Die Regeln können noch so gut geschrieben sein, ein Schlupfloch findet sich immer. Und das macht sich wieder einmal Racing Point zunutze. Und die Konkurrenz kocht. Der Knackpunkt ist, dass Racing Point nicht Teile vom aktuellen Mercedes einkauft, sondern vom Auto des Vorjahres.
Getriebe und Aufhängung stammen direkt aus dem Mercedes W10. Haas und Alfa Romeo gehen zwar auch shoppen, doch ihre eingekauften Teile stammen vom aktuellen Ferrari. Der Teile-Austausch zwischen Red Bull und Alpha Tauri ist ein Mix aus alt und neu.
Racing Point genießt aus seiner Strategie, den Vorjahres-Mercedes zu kopieren, bei der Homologation einen Vorteil. Wenn sich das Team 2021 an den Silberpfeil von 2020 anlehnt, bekommen sie die Evolutionen am Getriebe und den Aufhängungen quasi gratis.

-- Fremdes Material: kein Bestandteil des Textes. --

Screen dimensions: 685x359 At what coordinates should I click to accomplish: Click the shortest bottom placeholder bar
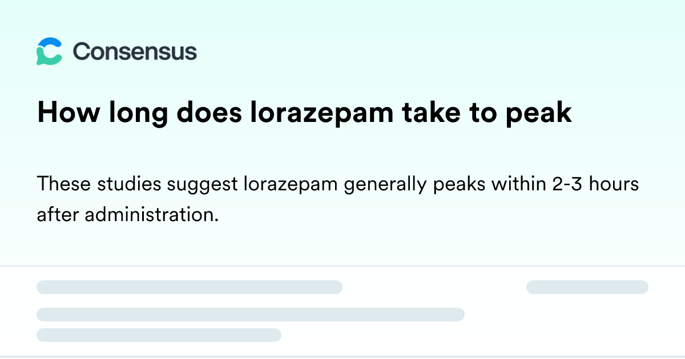(x=159, y=335)
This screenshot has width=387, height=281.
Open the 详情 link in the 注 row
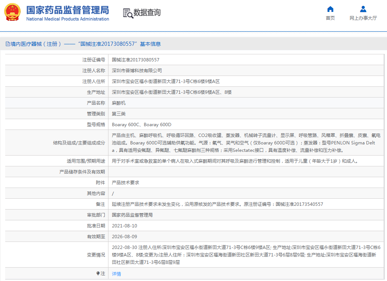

Technikchef Andy Green erklärt warum: "Unsere Absicht war immer, dass wir für unser 2021er Auto die Melbourne-Spezifikation des 2020er Getriebe von Mercedes nehmen. Wir hinken immer ein Jahr zurück. Mercedes hat auf das 2020er Getriebe keine Token verwendet, also kann man uns auch keine anrechnen." Das gleiche gilt für die Aufhängungen.

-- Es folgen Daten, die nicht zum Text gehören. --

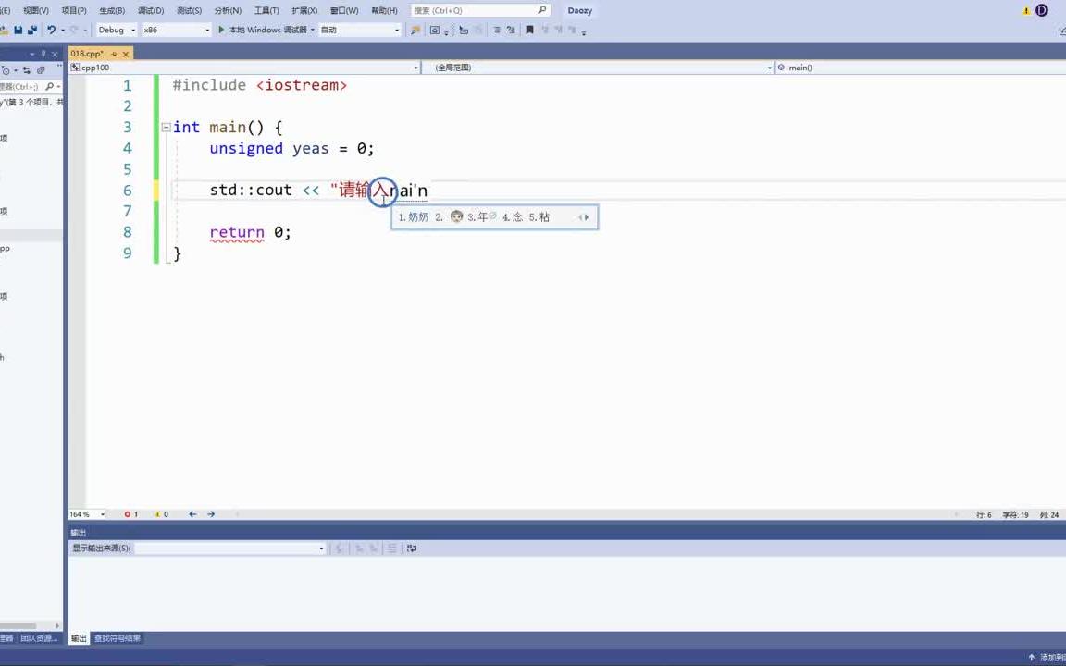Click the Peek Definition camera icon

Würden Racing Point dafür Token angerechnet, wären sie in der Klemme. Sie müssten auf eine der beiden Übernahmen verzichten. "So geht es uns. Warum sollte Racing Point anders behandelt werden", ärgert sich Haas-Teamchef Guenther Steiner. Die Ferrari.Kunden stecken in der Falle. Sie müssen abwarten, wie sich der große Bruder entscheidet und dessen Wahl mittragen, sofern es sich um ein Teil handelt, dass sie einkaufen.

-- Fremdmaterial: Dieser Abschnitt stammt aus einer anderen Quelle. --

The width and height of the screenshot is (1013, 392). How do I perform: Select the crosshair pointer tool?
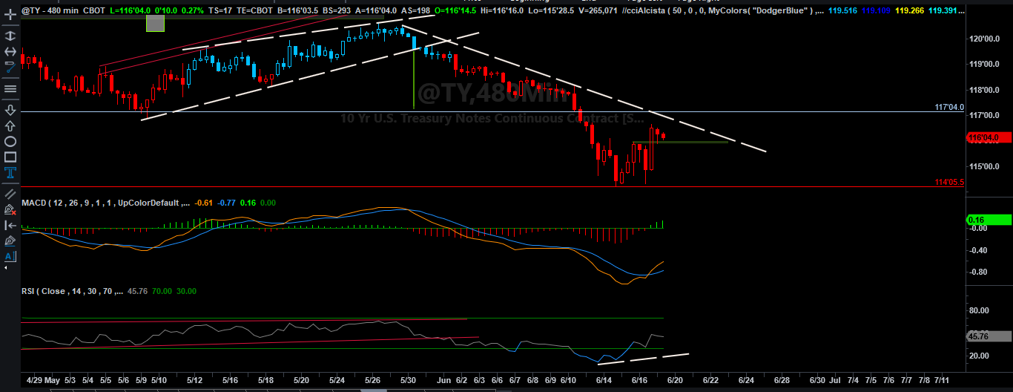tap(10, 15)
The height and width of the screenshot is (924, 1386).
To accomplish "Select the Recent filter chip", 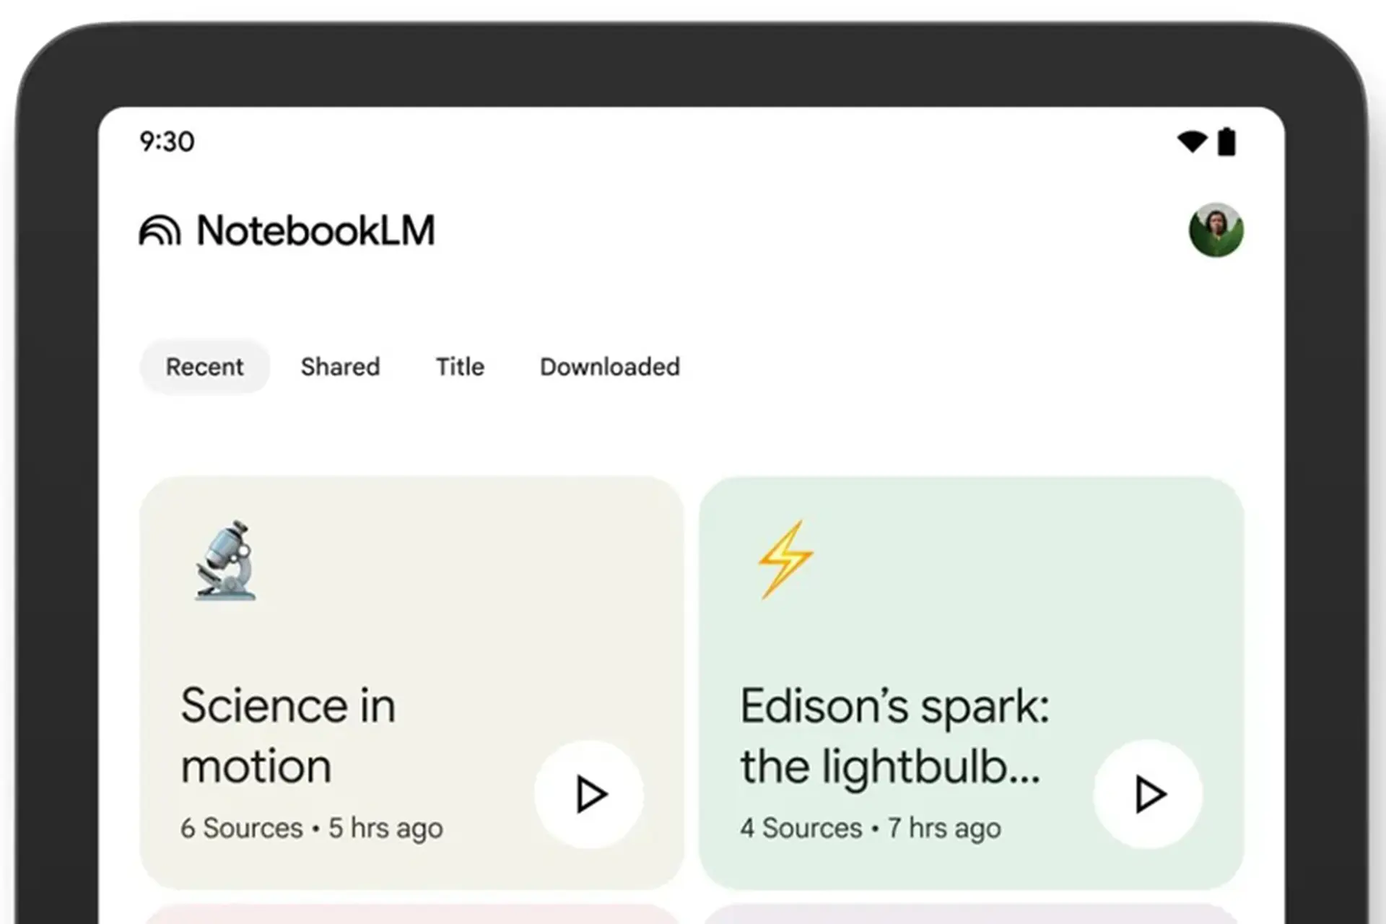I will click(204, 367).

Angst vor starken Racing Point
Die Konkurrenz schäumt. Ferrari.Teamchef Mattia Binotto kündigt Gesprächsbedarf an: "Wir haben unsere Token bereits angemeldet. Ein Punkt in diesem Homologationsprozess muss aber noch angesprochen werden. Wir sind nicht glücklich damit, dass es Teams gibt, die ihr ganzes Paket von einem 2019er auf ein 2020er Auto verbessern dürfen. Das ist unfair gegenüber denen, die nur zwei Teile anfassen dürfen. Dieses Limit sollte für alle gelten." Ohne Namen zu nennen war klar, wen Binotto meint. Racing Point und zu einem Teil auch Alpha Tauri.
Renault-Tecxhnikchef Marcin Budkowski teilt die Sorgen von Ferrari. "Leider hat diese Regel ein Schlupfloch, das es zwei Teams erlaubt, von diesem System zu profitieren. Wir müssen das noch einmal mit der FIA und den anderen Teams diskutieren."
Das Problem liegt auf der Hand. Da schwingt die Angst mit, dass Racing Point über den Winter den größten Schritt aller Teams machen wird. Weil ihre Vorlage der beste Mercedes ist, den es je gab. Und weil der künftige Aston Martin-Rennstall dann noch Token zur freien Verfügung hat ohne für das Getriebe und die Aufhängung des 2020er Mercedes belangt zu werden. Unter den Voraussetzungen könnte Racing Point 2021 sogar Red Bull gefährlich werden.